"Eu não escrevo pra ninguém e nem pra fazer música, e nem pra preencher o branco dessa página linda. Eu me entendo escrevendo, e vejo tudo sem vaidade, só tem eu e esse branco, ele me mostra o que eu não sei. E me faz ver o que não tem palavras, por mais que eu tente são só palavras, por mais que eu me mate são só palavras''
sexta-feira, 22 de abril de 2011
A Verdade
Eu costumava amar a verdade. Queria tudo sempre muito bem explicado, detalhado, catalogado.
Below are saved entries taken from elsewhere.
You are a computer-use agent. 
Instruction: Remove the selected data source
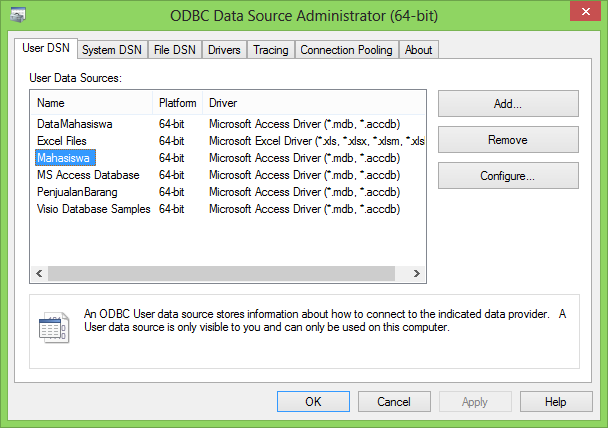coord(508,140)
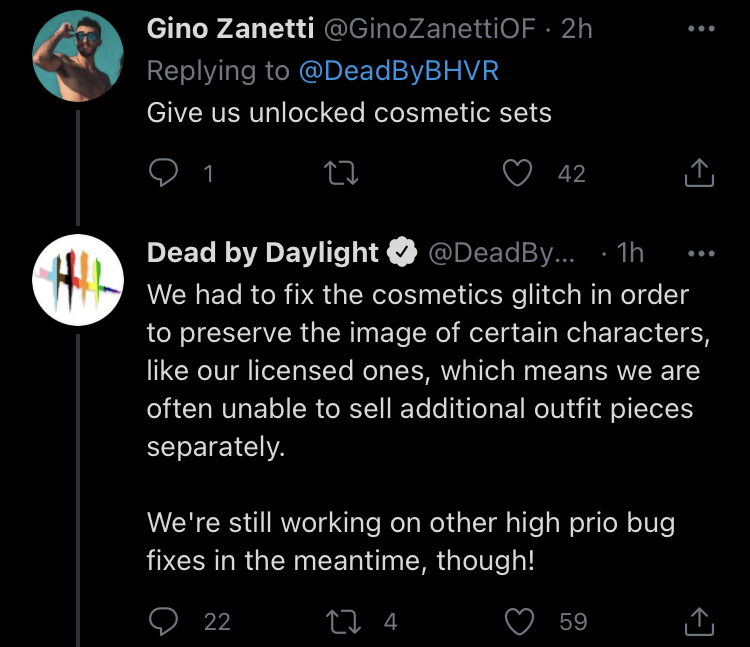Image resolution: width=750 pixels, height=647 pixels.
Task: Retweet Gino Zanetti's cosmetic sets tweet
Action: pyautogui.click(x=341, y=173)

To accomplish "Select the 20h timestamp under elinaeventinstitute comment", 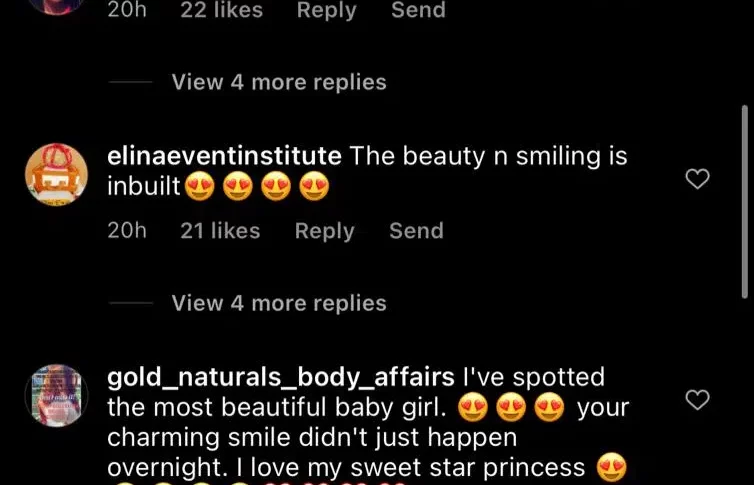I will click(x=127, y=231).
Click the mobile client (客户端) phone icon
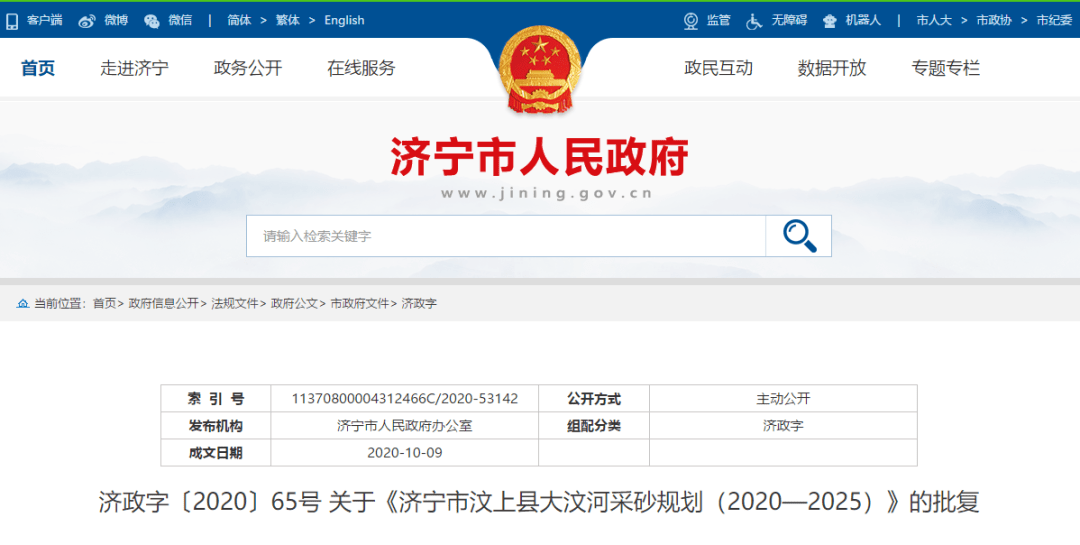The width and height of the screenshot is (1080, 545). point(13,20)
Eu queria as coisas como elas são, e não me importava se isso ia doer ou não.. Mas acontece que a verdade nem sempre é boa, e nem necessária. Acontece, também, que a minha verdade pode ser mentira pra outro alguém. Posso não ter ido a todos os shows, bares, festas, encontros e socorros, mas aprendi muito na minha solidão e no meu modo de viver. E acho que de tudo, ou do quase nada que foi a minha vida - lembrando que o tudo é limitado, mas o nada é infinito - aprendi que é preciso gritar, é preciso doer, é preciso conhecer algumas coisas como elas realmente são, mas é de vital importância, é urgente que cada um cultive dentro de si alguma ilusão. E isso não significa fugir da verdade, e sim brincar de fazer verdades. Verdades que não são VERDADES, mas que são verdadeiramente nossas.